Patrick Winter's life has lately had its share of fortuitous coincidences. Thanks to the Catalyst-Clemente program run by the Australian Catholic University in conjunction with Mission Australia, he is now settling down to study after battling alcoholism for most of his adult life, reports The Catholic Leader.
Mr Winter hopes this course he started in 2011, which focuses on humanities subjects such as history and literature, will lead him to his true passion - the study of architecture, particularly that associated with heritage buildings.
Recent research has shown the Catalyst-Clemente program is not only highly cost effective - with a potential saving of $14,624 per year per student to the community - but also helps students in such areas as time management and communication skills.
Mr Winter is living proof of this, although as always the timing had to be right.
"The opportunity arrived soon after I'd embraced sobriety," he said. "Not so long before this, I'd been living on the streets around New Farm. I'd been in and out of rehabs 15 times in five years."
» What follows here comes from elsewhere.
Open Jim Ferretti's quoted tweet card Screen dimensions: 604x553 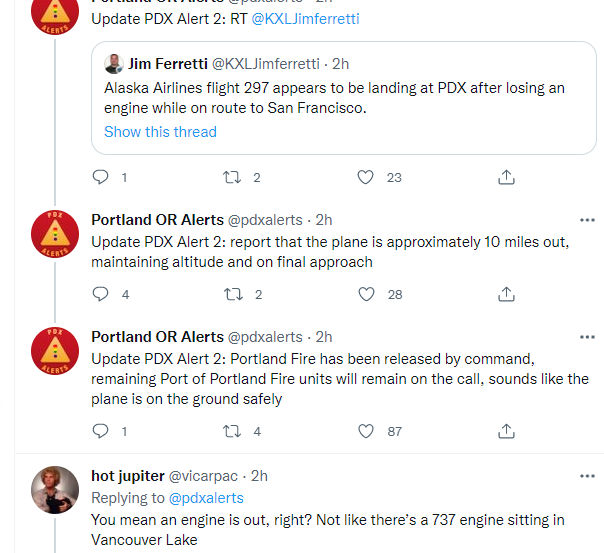pyautogui.click(x=344, y=98)
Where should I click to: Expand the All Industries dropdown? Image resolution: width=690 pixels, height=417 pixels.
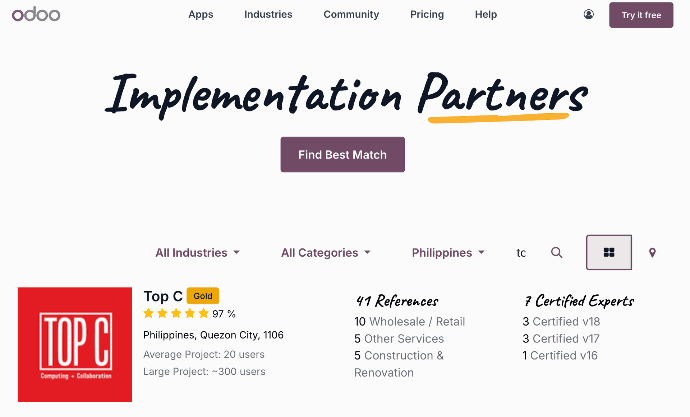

Mr Winter, 47, lives in a unit which happens to be next to his "campus" - Mission Australia's Roma House, formerly the Lady Bowen Hospital.
"My dad was born there in September 1922," he said. "So it's quite amazing how things are working out."
A heavy drinker who initially refused to acknowledge his problem during many years in the hospitality industry, Mr Winter's drinking escalated with the death of his father in December 2003.
"In 2005, my grandmother died, also in December," Mr Winter said. "That triggered even heavier drinking and by the start of 2006 I was drinking daily, starting early in the morning."
Mr Winter, by then about 40, quickly found his life slipping even further out of control. "I started on a five-year slide, all the while in complete denial about the extent of my problem," he said.
"At first I was living in shelters for the homeless or 'couch surfing' at friends' places.